▸ Goal of the exercise: In the material below, find the line containing "You are a computer-use" and the line containing "Instruction: Click the Solve cloud stage icon", then reproduce exactly both of them and every line between, and nothing else.

Material shown Start Marker

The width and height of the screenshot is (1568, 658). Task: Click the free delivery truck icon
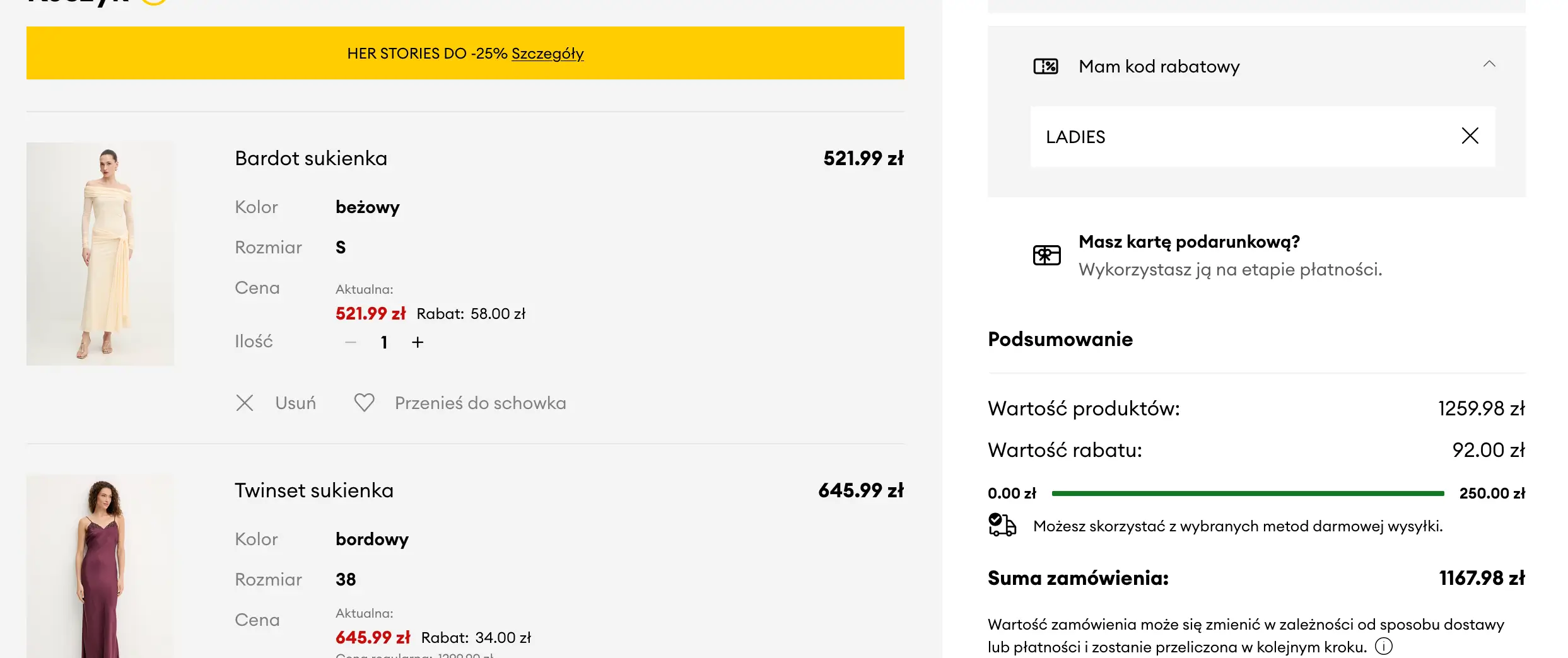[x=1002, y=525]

Material shown End Marker
Material shown Start Marker

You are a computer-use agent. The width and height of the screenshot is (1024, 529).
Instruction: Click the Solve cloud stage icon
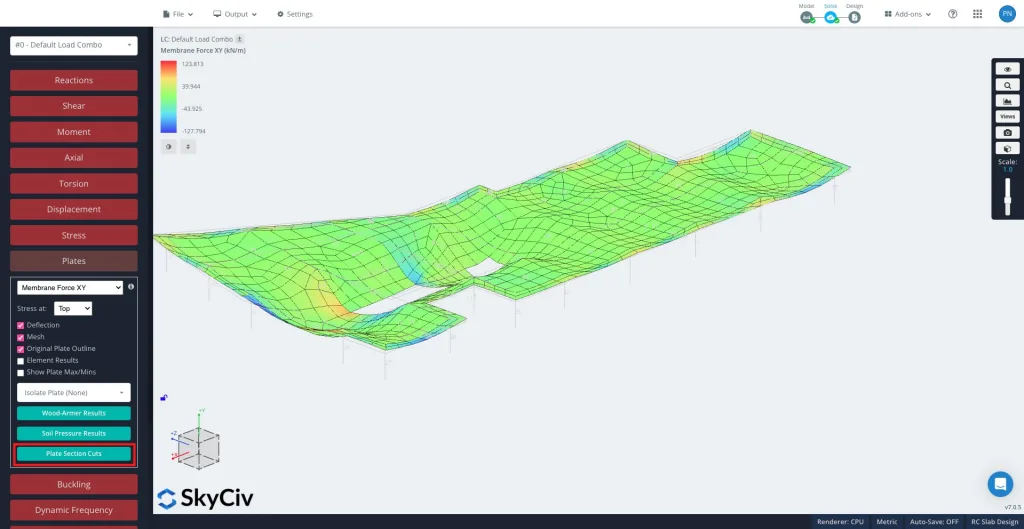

Material shown End Marker
Material shown Start Marker

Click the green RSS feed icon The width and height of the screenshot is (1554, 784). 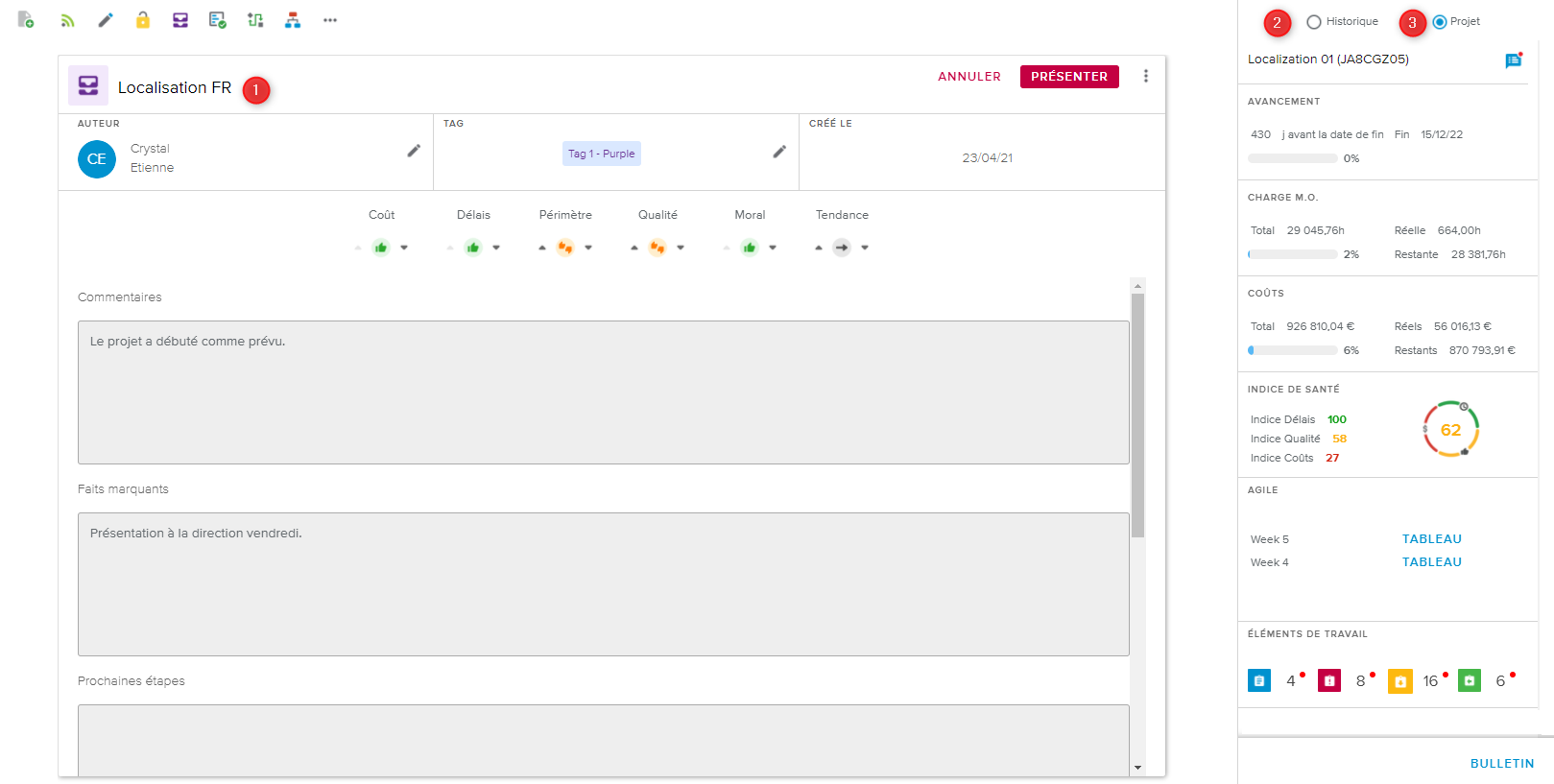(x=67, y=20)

Material shown End Marker

▸ Answer to this task:
You are a computer-use agent. The width and height of the screenshot is (1024, 529).
Instruction: Click the Solve cloud stage icon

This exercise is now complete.